**YOUR TASK**
Without pictures, return the lines from the one containing "Task: Click Fechar in the bottom bar" through the last line of the data below, exactly.

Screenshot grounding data
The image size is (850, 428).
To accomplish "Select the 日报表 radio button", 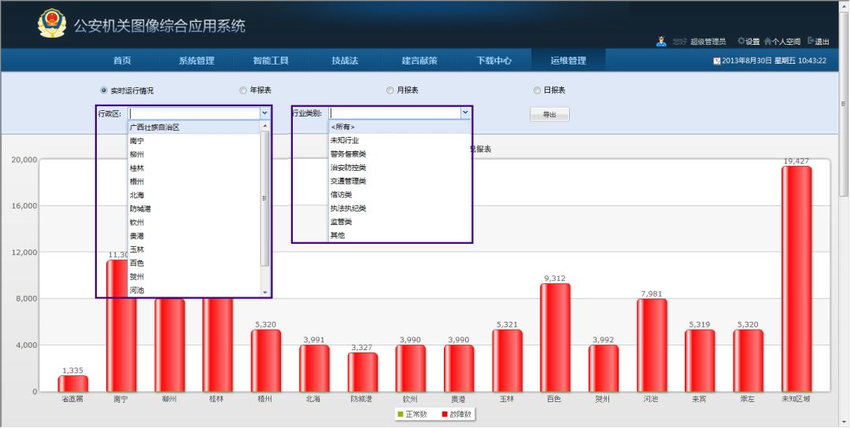I will 537,90.
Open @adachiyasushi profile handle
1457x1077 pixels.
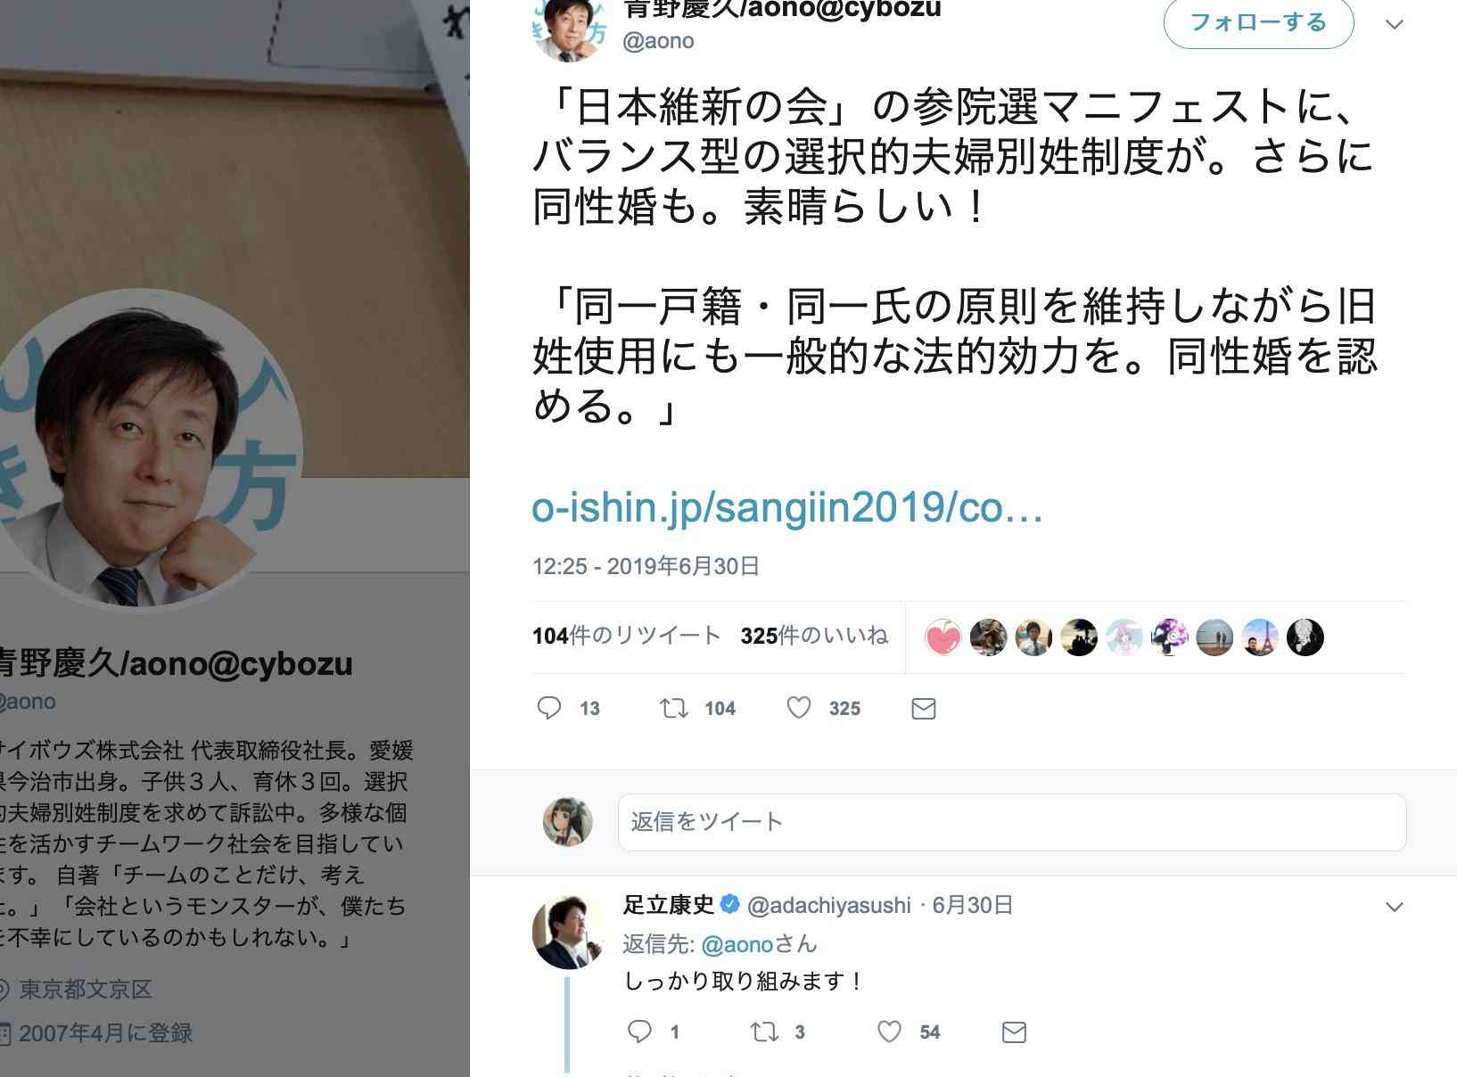(829, 906)

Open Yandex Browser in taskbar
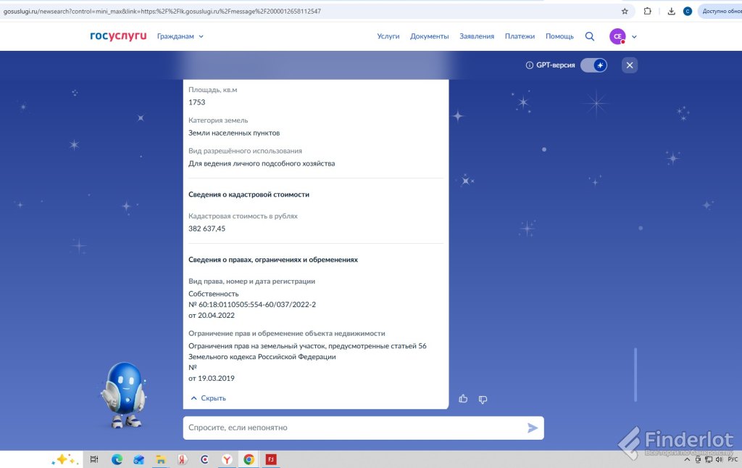227,459
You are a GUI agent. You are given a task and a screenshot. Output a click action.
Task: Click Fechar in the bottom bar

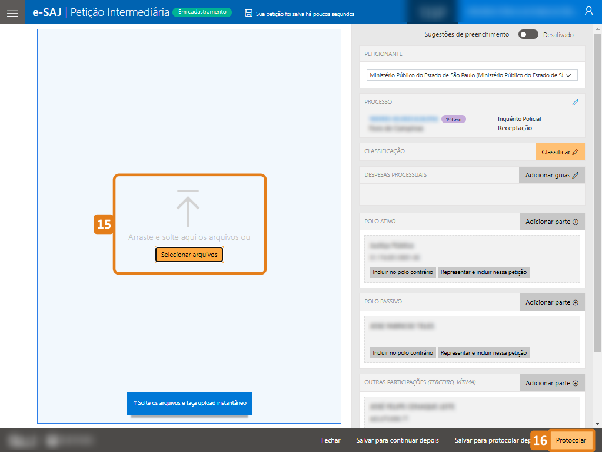click(x=331, y=440)
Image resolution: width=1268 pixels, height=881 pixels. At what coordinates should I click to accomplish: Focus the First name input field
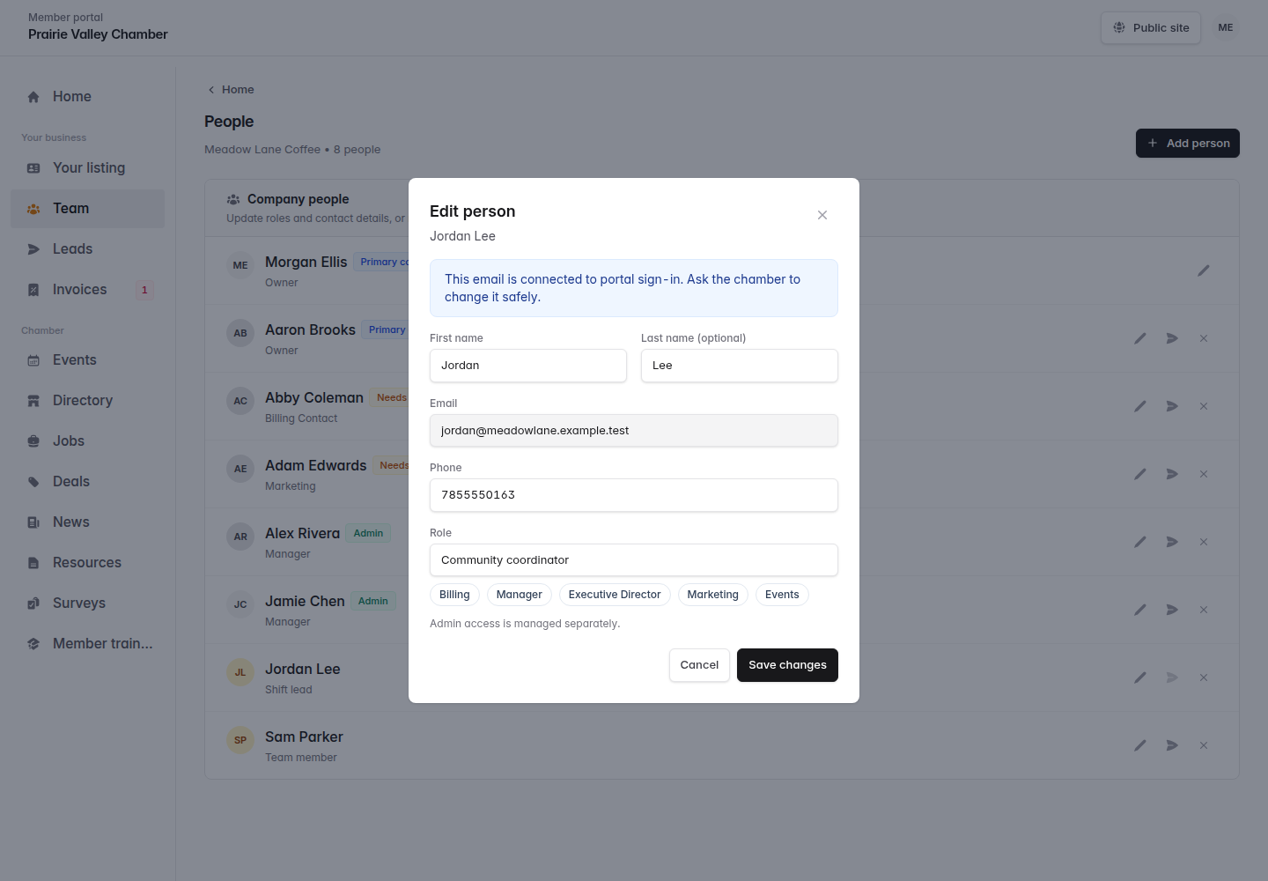(x=528, y=366)
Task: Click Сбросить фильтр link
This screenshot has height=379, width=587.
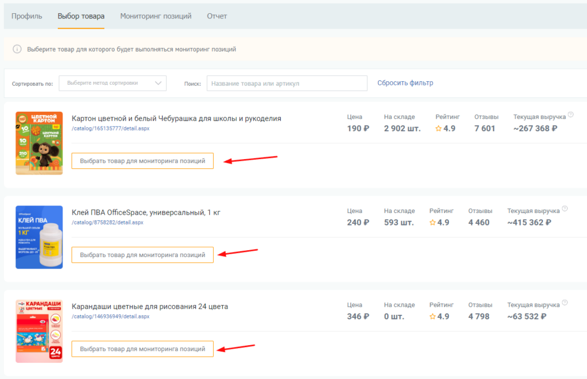Action: tap(405, 83)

**RESPONSE BELOW**
Task: Click Fechar in the bottom bar

click(x=331, y=440)
Image resolution: width=1268 pixels, height=881 pixels. At what coordinates should I click to accomplish: Focus the First name input field
(x=528, y=366)
Task: Click Сбросить фильтр link
This screenshot has height=379, width=587.
Action: tap(405, 83)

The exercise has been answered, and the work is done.